Note that LinqAF does not change any of C#'s LINQ -> method rewrite rules, so allocations introduced as part of those will still occur. It is for this reason that I encourage the direct use of methods rather than LINQ query keywords (in all cases, not just with LinqAF) as that syntax makes allocations from intermediate objects and delegates explicit.

LinqAF leverages the much more extensive type information it has available at compile time (compared to LINQ-to-Objects) to optimize numerous cases. For example, Enumerable.Range(0, 100).Reverse() is optimized into a ReverseRangeEnumerable that does no allocations.

LinqAF also has a few alternative collection implementations that aim to allocate less than what LINQ-to-Objects would.

LinqAF also enables custom allocation rules (enabling collection reuse, or allocation monitoring) via registering an IAllocator implementation with LinqAF.Config.Allocator.

More details can be found in an upcoming blog series.

Using LinqAF

LinqAF is available on Nuget.

Be aware that LinqAF is full of dubious ideas: large structs, mutable structs, lots of generic constraints, lots of generic parameters, and truly gargantuan amounts of generated code.

LinqAF can be useful, but it's not a painless or trivial dependency. Be very cautious in using it.

Also the LinqAF.dll is ~26MB, so that's a thing.

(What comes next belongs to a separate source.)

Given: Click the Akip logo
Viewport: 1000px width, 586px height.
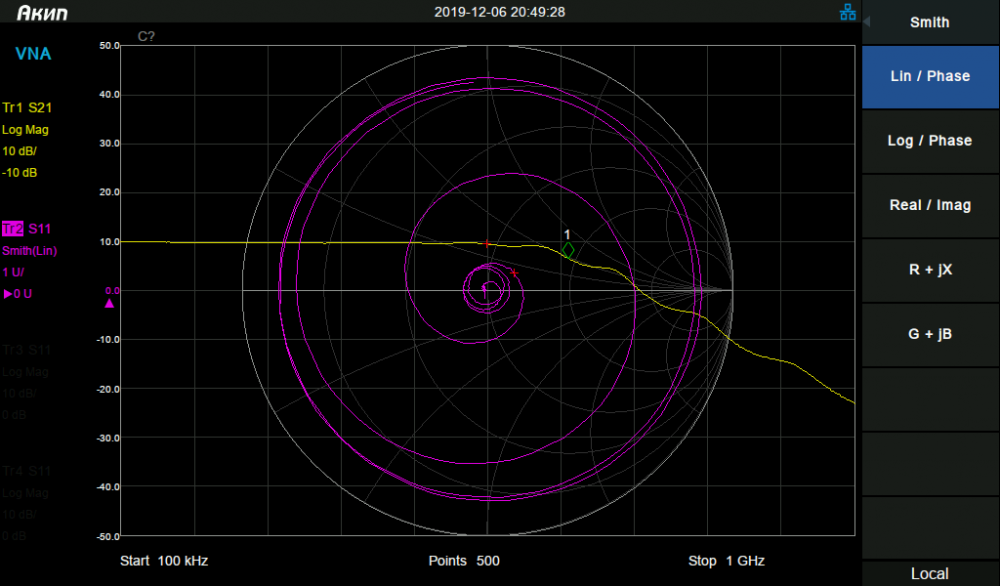Looking at the screenshot, I should point(42,13).
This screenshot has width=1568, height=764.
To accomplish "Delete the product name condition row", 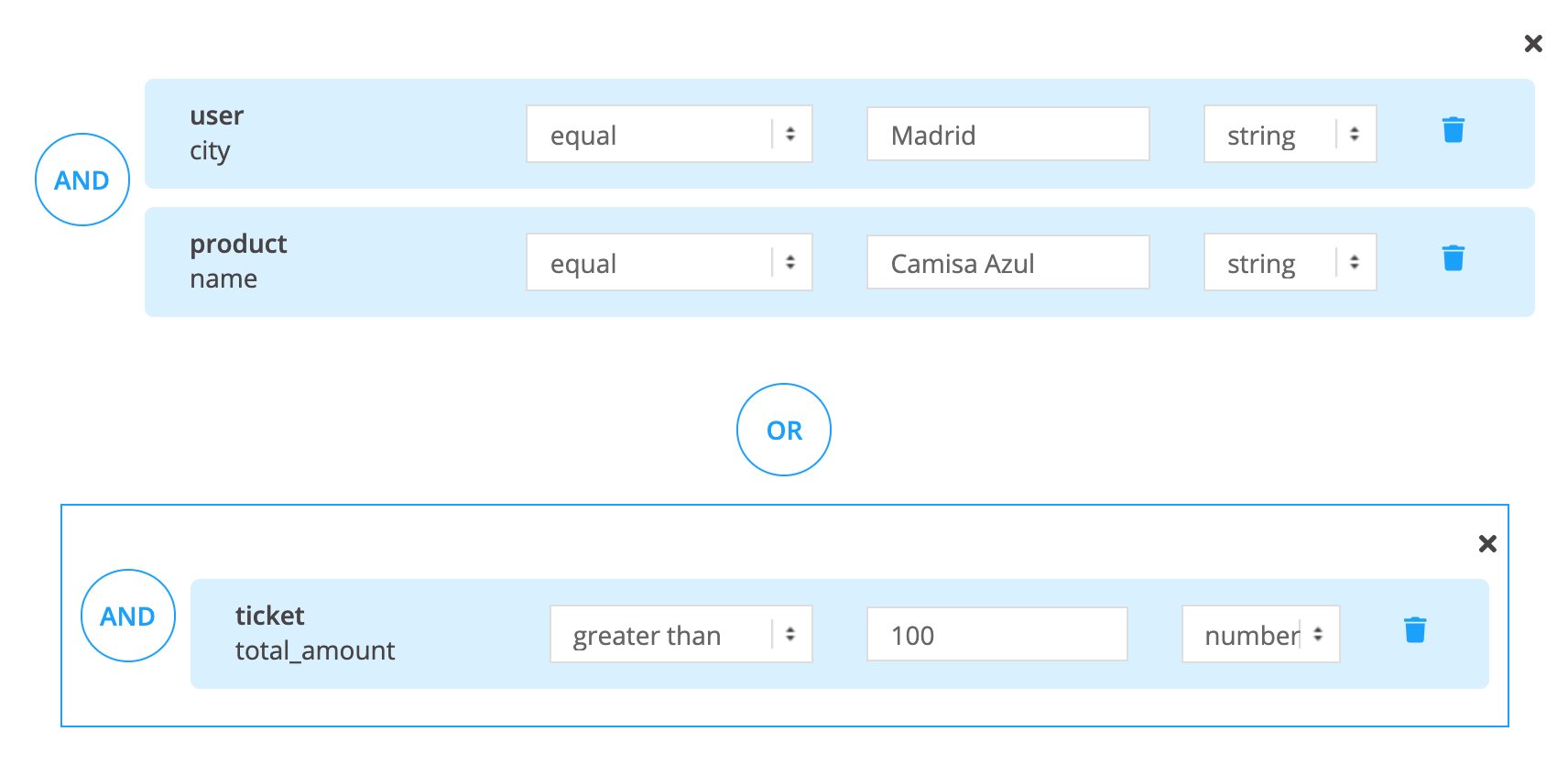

Building, testing, and benchmarking LinqAF

LinqAF is composed of several projects:

  • LinqAF - the template for generating the final libraries
    • Should always compile, but the produced DLL is non-functional
    • All enumerables are in the top level
    • Config/ contains non-LINQ-to-Objects replacing types
    • Templates/ contains the templates for each set of operators, these are used to generate all the type-specific implementations of each operator
    • Impl/ contains the actual code used to implement templates, as well as the interfaces for each operator (for static type checking in builds)
    • Overrides/ contains concrete, per-enumerable methods that replace the ones generated from templates.
  • LinqAF.Generator - a command line app that generates the final code
    • Must be run in the root directory of the solution
    • Looks for the LinqAF project to use as a template
    • Updates the LinqAF.Generated project as part of output
  • LinqAF.Tests - library containing tests for LinqAF, links against the LinqAF.Generated project
    • Uses the Microsoft.VisualStudio.TestTools.UnitTesting framework
    • Individual tests can run in Visual Studio
    • Attempting to run several tests will likely result in an OutOfMemoryException in Visual Studio's test runner
    • Any test that, by itself, results in an OutOfMemoryException should be split into multiple tests
  • LinqAF.TestRunner - command line app that runs all tests in LinqAF.Tests, links against the LinqAF.Tests project
    • Exists to work around the OutOfMemoryException issues noted above
    • Also produces code coverage statistics
  • LinqAF.Generated* - final library projects, updated by LinqAF.Generator
    • Only the LinqAF.Generated project contains files, all other projects reference those files instead
    • Each generated project is for a different target platform
    • All produce a LinqAF.dll
  • LinqAF.Benchmark - a command line app that runs a series of benchmarks
    • Uses the BenchmarkDotNet libary
    • Benchmarks are defined in Benchmarks/, but must be added to the Main() as well
    • All benchmarks needs a LINQ2Objects and a LinqAF method
    • the LINQ2Objects method should have Baseline = true as part of it's [Benchmark]
    • If a directory is provided as a command line parameter, results are logged to that directory

Acknowledgements

The initial motivation for LinqAF came from playing around with the Rust Language and its Iterators.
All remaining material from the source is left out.